Comment by e12e

5 days ago

Odd, I'd imagine Wikisource (in many/all languages) would be part of training data for all LLMs with SOTA ambition?

https://no.wikisource.org/wiki/De_knyttede_n%C3%A6ver

5 comments

e12e

You'd think so. It seems like there are a lot of odd gaps like that.

I also have a favourite English language PhD thesis I ask every new model about that they still struggle to find even though there's a Wikipedia article about it that links a blog post I wrote about it.

Anyone who thinks they've exhausted even publicly crawlable resources should ask them about some obscure stuff.

§ Listed entries

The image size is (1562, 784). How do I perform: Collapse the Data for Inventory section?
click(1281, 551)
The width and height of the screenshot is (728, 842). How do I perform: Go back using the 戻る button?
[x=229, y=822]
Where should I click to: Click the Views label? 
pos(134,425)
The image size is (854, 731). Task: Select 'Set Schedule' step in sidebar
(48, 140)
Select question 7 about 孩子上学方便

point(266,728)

---

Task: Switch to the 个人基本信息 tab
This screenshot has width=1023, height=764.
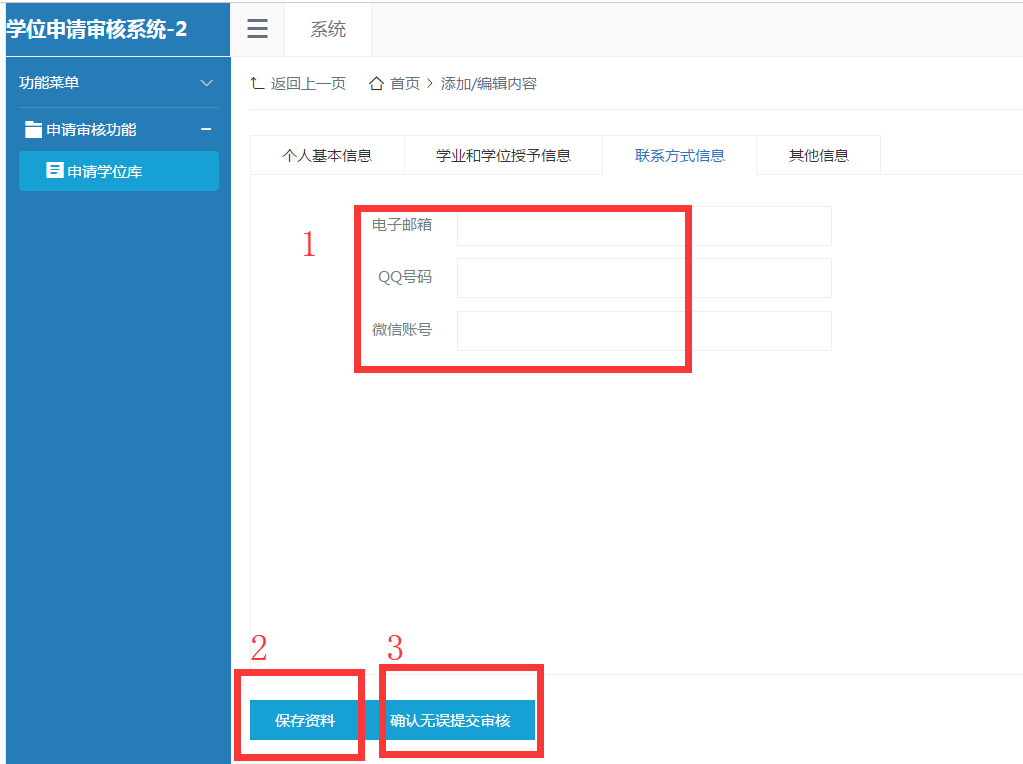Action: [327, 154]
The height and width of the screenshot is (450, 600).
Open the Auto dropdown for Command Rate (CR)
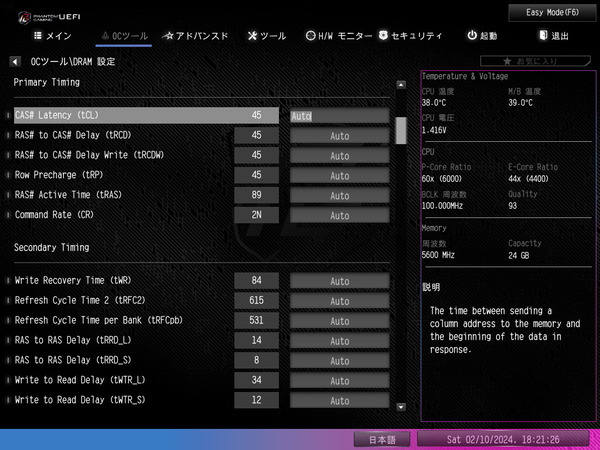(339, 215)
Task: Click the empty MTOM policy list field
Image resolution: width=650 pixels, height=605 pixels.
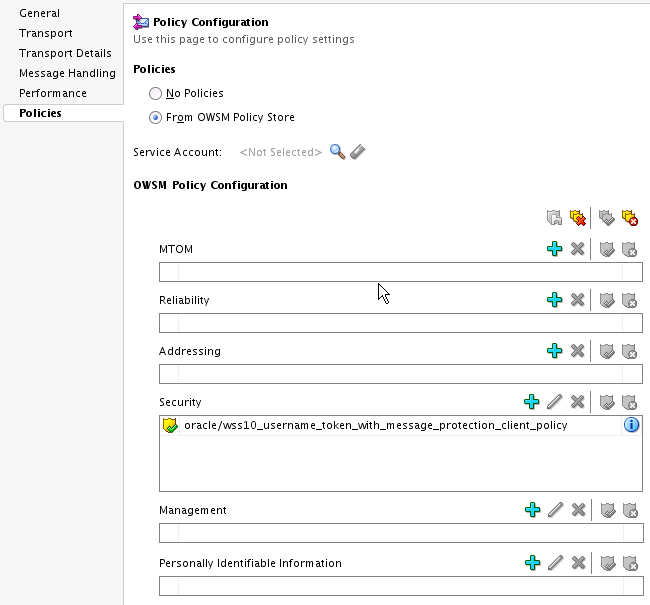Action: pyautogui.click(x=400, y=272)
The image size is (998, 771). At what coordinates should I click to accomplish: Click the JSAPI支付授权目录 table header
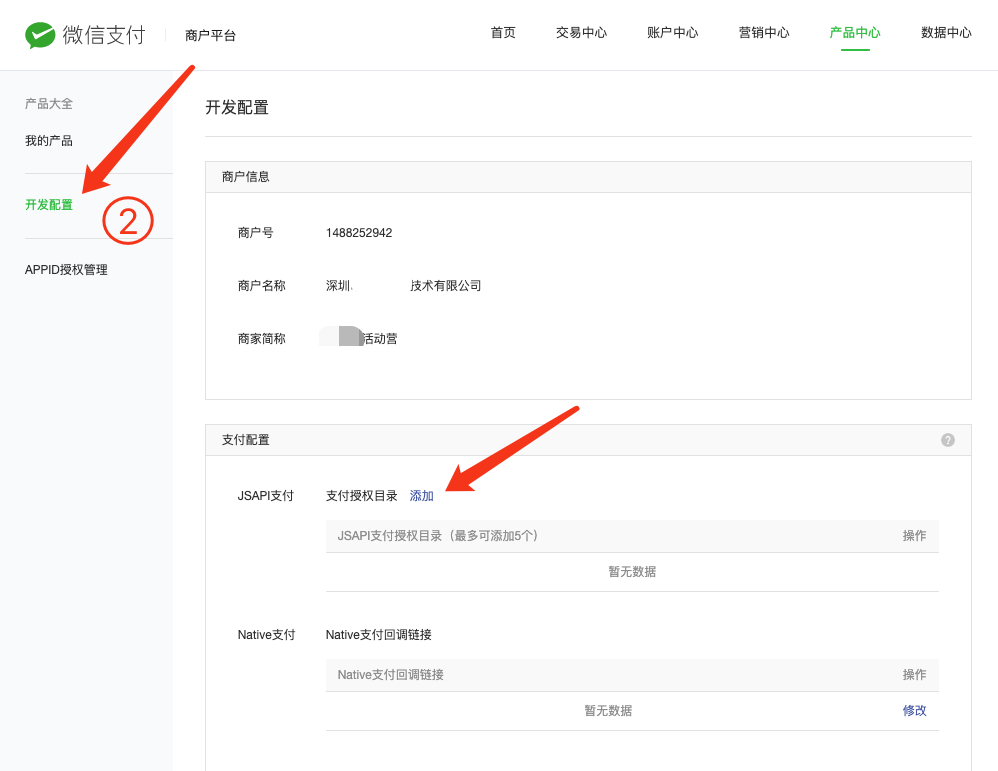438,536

§ What to do
Carry on the forum thread about gaps in LLM training data, picking up right after its last line. You won't need the rows for this.

§ Answer to this problem
mistrial9 5 days ago
you might be surprised if you take this approach.. give key words and phrases in small amounts, each sentence of a prompt building on a previous sentence. Take a an example that is not very hard, like Lewis Carrol Alice in Wonderland original text. Although a quick question might get things sort of wrong, or miss details, if you guide the LLM to a certain part of the story, then a certain set of characters in that part of the story, then a certain statement or dramatic moment with those characters in that part of the story, you might get very specific detail that is close to line-by-line accurate. On the other hand, if you ask a quick, ordinary question about the same part of the story without supplying context and character names, you get something equally vague. YMMV
- vidarh 4 days ago
  
  For the PhD thesis in question, I've actually tested a lot of requests about different parts of it, and both Claude and ChatGPT still draws a total blank if you don't let them do searches.
thatcat 5 days ago
the models don't retain their full training data set
- vidarh 4 days ago
  
  No, but they do retain enough that it is interesting what they fail to retain.